Osmose, osmose inverse

Lorsque deux liquides de concentrations variées en sels sont placés de part et d’autre d’une membrane filtre, l’eau du liquide le moins concentré franchit la membrane pour aller diluer le liquide le plus concentré, presque jusqu’à équivalence des concentrations. C’est l’osmose.
Mais sous certaines conditions de pression, on peut conduire l’eau à effectuer le chemin inverse : elle se retire du liquide le plus concentré, qui se concentre davantage (le concentrat) tandis qu’on obtient de l’autre côté de l’eau osmosée, libérée de la plupart de ses sels.
Ainsi de la vie et de l’égalité. On pourrait espérer que dans un couple harmonieux, dans une société bienveillante, l’équilibre des forces et le partage des ressources se produise naturellement. Mais si cette osmose peut parfois exister, la science nous montre que sous pression, tout s’inverse. Les toxicités et les richesses se concentrent, laissant le reste du monde hâve et dilué. D’où vient cette pression ? Est-elle inhérente à l’homme, à l’animal, au groupe, ou le fruit d’une construction ? Vaste question, à laquelle l’artiste Lucie Shaft se confronte par deux oeuvres.
La première, Osmose, osmose inverse, consiste en un enchevêtrement d’osmoseurs et de résines échangeuses d’ions, à travers lesquelles entre un sirop de grenadine qui ressort séparé en un concentrat amer et sucré et une eau désalinisée, impropre à la consommation.
Lors de la performance spectacle, les spectateurs commencent par goûter au délicieux sirop de grenadine justement dosé, en entrée, qu’on voit, rose et brillant, à travers une gigantesque cuve transparente. Mais à peine en ont-ils bu une gorgée qu’une équipe de performateurs arrive, portant des casques de chantier et des complets cravates.
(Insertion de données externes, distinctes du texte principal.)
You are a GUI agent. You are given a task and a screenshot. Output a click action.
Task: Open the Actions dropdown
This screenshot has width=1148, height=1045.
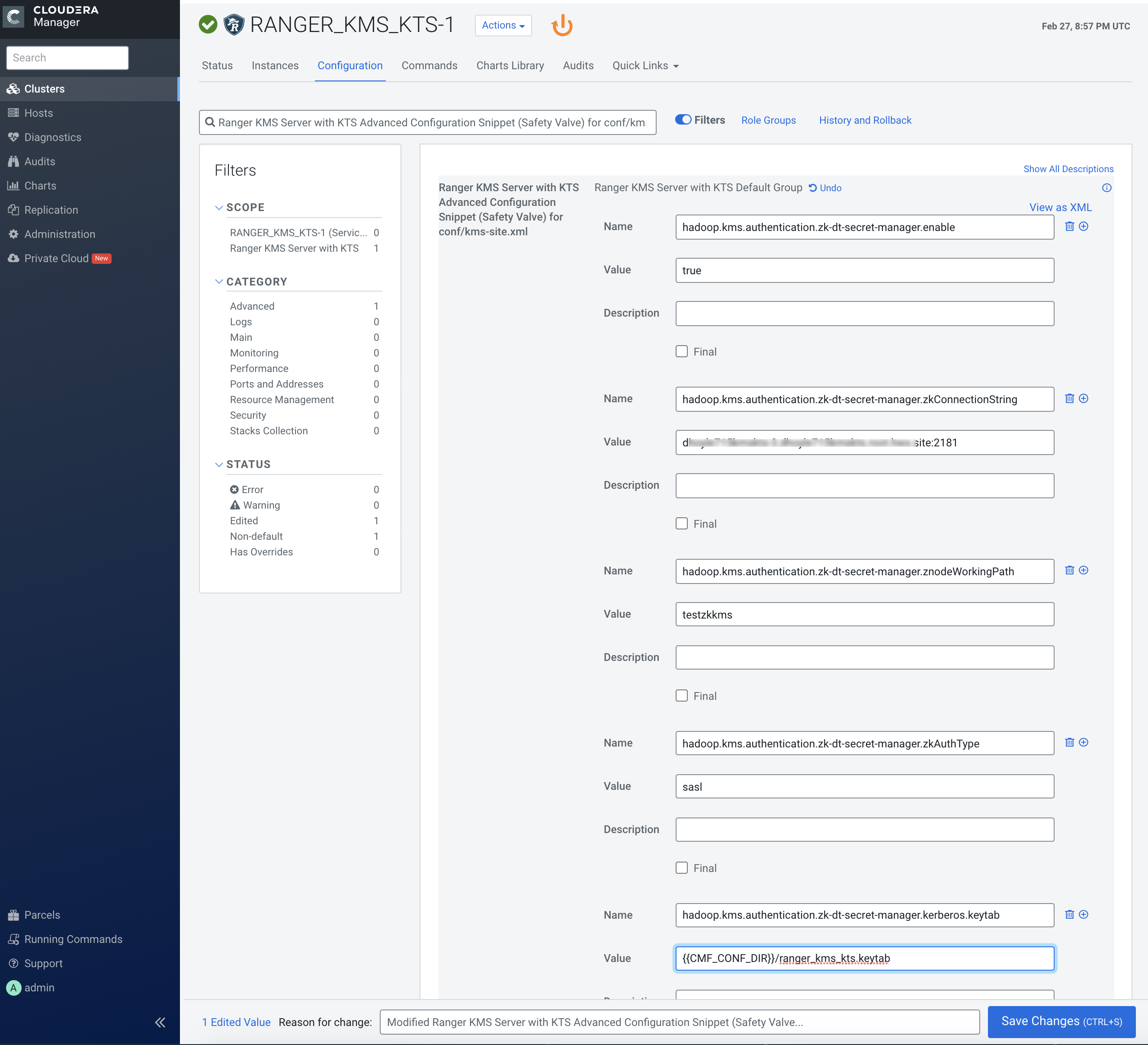click(503, 25)
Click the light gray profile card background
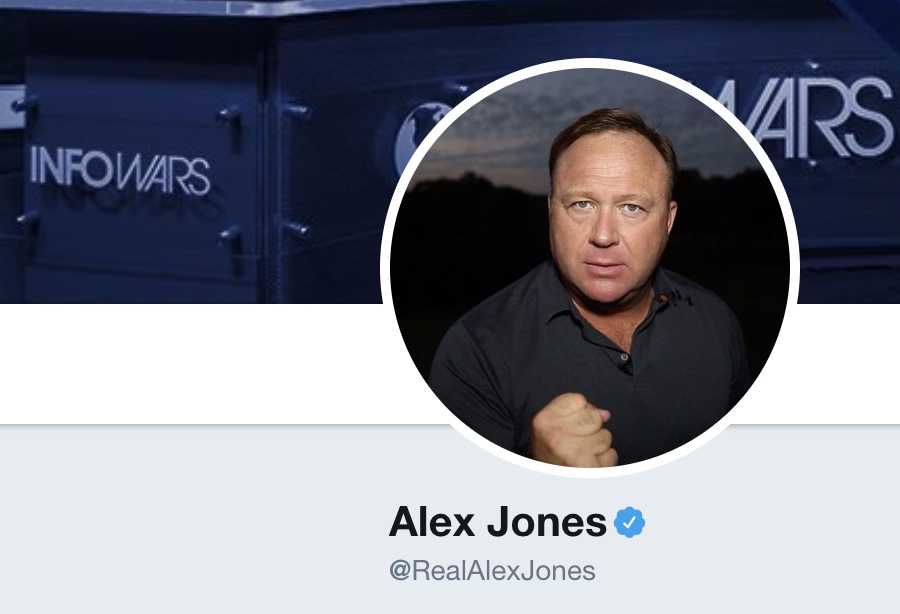Viewport: 900px width, 614px height. (x=189, y=519)
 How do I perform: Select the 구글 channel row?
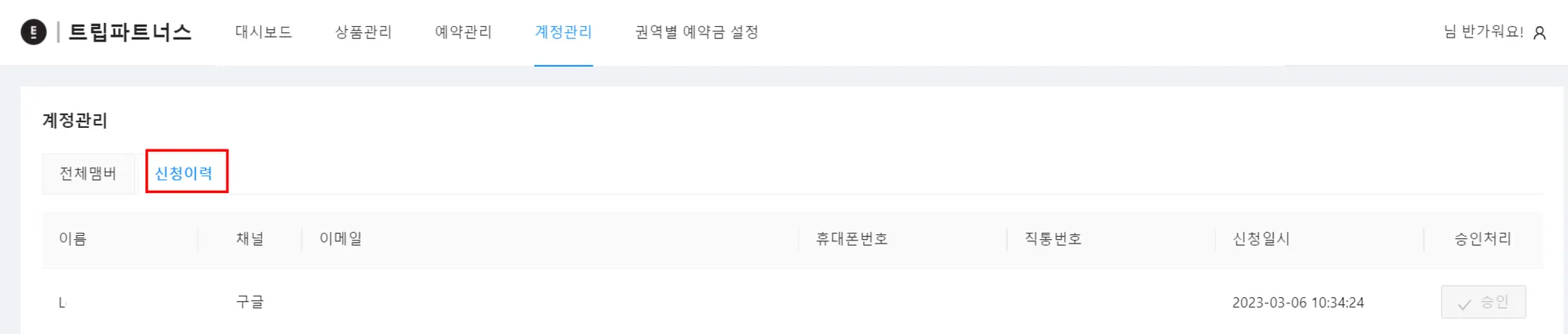pyautogui.click(x=250, y=302)
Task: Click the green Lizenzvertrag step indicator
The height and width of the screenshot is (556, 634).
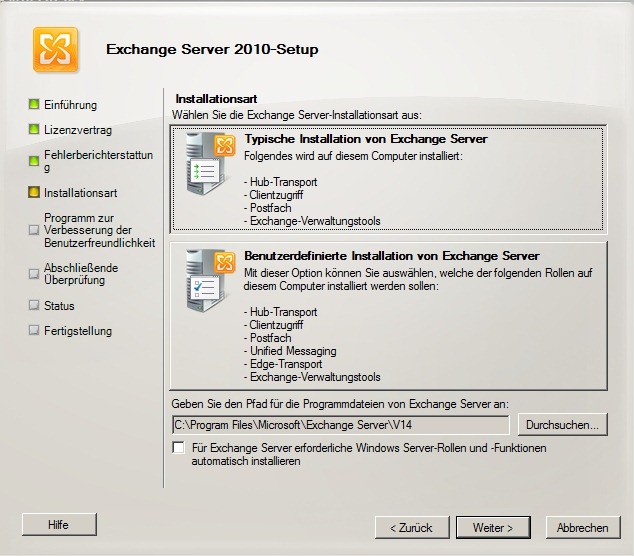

Ils leur demandent de vider leur verre dans la cuve, et prédisent une démonstration technique qui les convaincra tous. Ils parlent fort et s’extasient devant les capacités de l’osmoseur inverse. Ils actionnent alors la pompe de l’osmoseur, et font disparaître tout le contenu de la cuve de grenadine, qui se retrouve dans deux cuves, l’une qui se bouche en permanence, tant la concentration en sucre y est élevée, l’autre qui fuit et déborde d’eau désalinisée. Devant les spectateurs, l’équipe se rapproche de la cuve contenant le sirop de concentration décuplée. Chaque performateur sort une petite fiole de sa poche et collecte une partie du sirop, en disant à son voisin “Ainsi je pourrais refaire du sirop chez moi à chaque fois que je voudrais, sans avoir à venir jusqu’ici”, et chacun de renchérir sur la commodité de cette technologie. Les spectateurs qui ont soif mais n’ont plus rien à boire ressortent déboussolés de cette expérience qui se présentait comme une “performance dégustation”.
Mais si dans l'osmose inverse, la technologie est la cause du drame, peut-elle être aussi le secours?
La deuxième oeuvre est un Dépressuriseur mobile, encore en cours de construction.